Review: The Night Raid by Caroline Lawrence

The Night Raid

The Night Raid is another of Caroline Lawrence’s retellings of stories from Virgil’s Aeneid for Barrington Stoke.

After I reviewed Queen of the Silver Arrow a few days ago, Ms Lawrence was kind enough to send me a copy of The Night Raid for review.

While Queen of the Silver Arrow is taken mostly from Book XI of the Aeneid, The Night Raid is the story of the Trojan warriors, Nisus and Euryalus, from Book IX. Nisus is a young man, not much more than a boy, and Euryalus (referred to in The Night Raid as Rye for short) is still a boy, barely into his teens. The two are inseparable, so when their Trojan camp is besieged by Turnus and his Italian warriors, and Nisus comes up with a plan to sneak through the encircling enemies at night to go for help, Rye insists on going with him.

In the Aeneid, they fall on their enemies unaware, kill several of them without raising the alarm, but are pursued and killed by Turnus and his men. “fortunati ambo,” says Virgil in the poem. “Fortunate pair! If my songs can do anything, there will never come a day when you are erased from the memory of time.” We might quibble about being killed and having your head stuck on a spike being “fortunate”, but we’re still reading and writing about them, so Virgil was right in at least one respect.

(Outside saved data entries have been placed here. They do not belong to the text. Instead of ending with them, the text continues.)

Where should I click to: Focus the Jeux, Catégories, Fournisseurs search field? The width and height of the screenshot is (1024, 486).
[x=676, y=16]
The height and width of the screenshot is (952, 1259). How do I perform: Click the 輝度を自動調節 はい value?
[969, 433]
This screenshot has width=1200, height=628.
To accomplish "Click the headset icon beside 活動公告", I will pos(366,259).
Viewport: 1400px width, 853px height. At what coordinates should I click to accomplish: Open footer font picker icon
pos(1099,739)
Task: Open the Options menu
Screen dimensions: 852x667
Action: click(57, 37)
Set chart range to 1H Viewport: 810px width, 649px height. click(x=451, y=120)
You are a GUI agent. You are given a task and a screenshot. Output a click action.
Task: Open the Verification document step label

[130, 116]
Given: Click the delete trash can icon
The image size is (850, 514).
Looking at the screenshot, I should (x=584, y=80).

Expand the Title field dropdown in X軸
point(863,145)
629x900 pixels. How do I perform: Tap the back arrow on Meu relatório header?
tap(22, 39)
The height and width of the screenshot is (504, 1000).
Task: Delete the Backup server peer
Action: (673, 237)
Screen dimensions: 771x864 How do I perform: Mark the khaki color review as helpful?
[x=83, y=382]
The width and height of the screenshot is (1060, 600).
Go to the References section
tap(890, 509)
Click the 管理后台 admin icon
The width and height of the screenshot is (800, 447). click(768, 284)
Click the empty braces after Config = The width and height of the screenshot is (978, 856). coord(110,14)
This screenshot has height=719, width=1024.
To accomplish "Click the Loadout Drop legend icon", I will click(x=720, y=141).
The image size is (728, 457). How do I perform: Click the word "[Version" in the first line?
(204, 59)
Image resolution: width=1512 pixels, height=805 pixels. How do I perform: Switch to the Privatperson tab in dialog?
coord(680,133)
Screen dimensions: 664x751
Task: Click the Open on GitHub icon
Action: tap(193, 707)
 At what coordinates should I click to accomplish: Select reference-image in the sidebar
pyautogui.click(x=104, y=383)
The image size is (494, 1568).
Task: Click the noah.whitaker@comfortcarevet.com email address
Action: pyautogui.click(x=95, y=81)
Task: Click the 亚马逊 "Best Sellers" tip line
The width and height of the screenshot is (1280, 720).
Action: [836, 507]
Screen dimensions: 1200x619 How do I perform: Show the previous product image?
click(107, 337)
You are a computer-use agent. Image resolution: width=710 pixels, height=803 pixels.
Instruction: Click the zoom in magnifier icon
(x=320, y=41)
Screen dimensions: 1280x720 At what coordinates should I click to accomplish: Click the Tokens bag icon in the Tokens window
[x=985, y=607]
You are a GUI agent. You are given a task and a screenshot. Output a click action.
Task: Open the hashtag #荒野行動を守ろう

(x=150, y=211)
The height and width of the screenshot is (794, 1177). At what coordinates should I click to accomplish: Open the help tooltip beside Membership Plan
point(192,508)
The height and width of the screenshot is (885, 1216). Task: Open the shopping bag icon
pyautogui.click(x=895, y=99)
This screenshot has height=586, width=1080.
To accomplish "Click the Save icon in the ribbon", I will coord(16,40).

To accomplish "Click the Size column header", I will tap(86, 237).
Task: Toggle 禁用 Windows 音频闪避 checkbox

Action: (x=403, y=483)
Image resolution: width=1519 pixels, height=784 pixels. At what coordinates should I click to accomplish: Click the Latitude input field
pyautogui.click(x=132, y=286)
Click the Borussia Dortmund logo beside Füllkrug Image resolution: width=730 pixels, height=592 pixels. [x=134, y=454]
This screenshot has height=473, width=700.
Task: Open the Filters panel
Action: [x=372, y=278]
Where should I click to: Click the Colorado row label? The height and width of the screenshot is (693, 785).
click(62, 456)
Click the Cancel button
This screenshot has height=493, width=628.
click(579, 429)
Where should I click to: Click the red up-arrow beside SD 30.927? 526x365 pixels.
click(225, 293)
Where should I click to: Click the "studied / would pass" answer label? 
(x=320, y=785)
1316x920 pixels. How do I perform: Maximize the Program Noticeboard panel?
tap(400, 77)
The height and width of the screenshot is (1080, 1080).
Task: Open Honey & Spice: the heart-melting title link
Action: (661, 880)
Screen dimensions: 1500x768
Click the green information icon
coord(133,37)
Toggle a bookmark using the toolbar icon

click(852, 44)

The fate of the pair isn’t a spoiler, by the way. While the majority of this book is narrated by Nisus, the prologue, an intermission, and the epilogue are narrated by Euryalus – after his death. The book begins with the words: “I was young when they killed me. Just a teenager.”

Much of the main narrative is taken straight from Book IX, with some scenes (such as the death of Euryalus, or when they tell Aeneas’ son Ascanius about their plan) following the original poem very closely indeed. Lawrence also brings in the earlier mention of the pair from Book V – the funeral games of Aeneas’ father Anchises – and provides us with an invented back story of how the boys met during the sacking of Troy. Virgil painted these characters with broad strokes, and Lawrence fills in the details nicely. The action of the raid itself is fast and frantic, and the fate of the friends suitably heart-breaking – perhaps all the more so because you know it’s coming.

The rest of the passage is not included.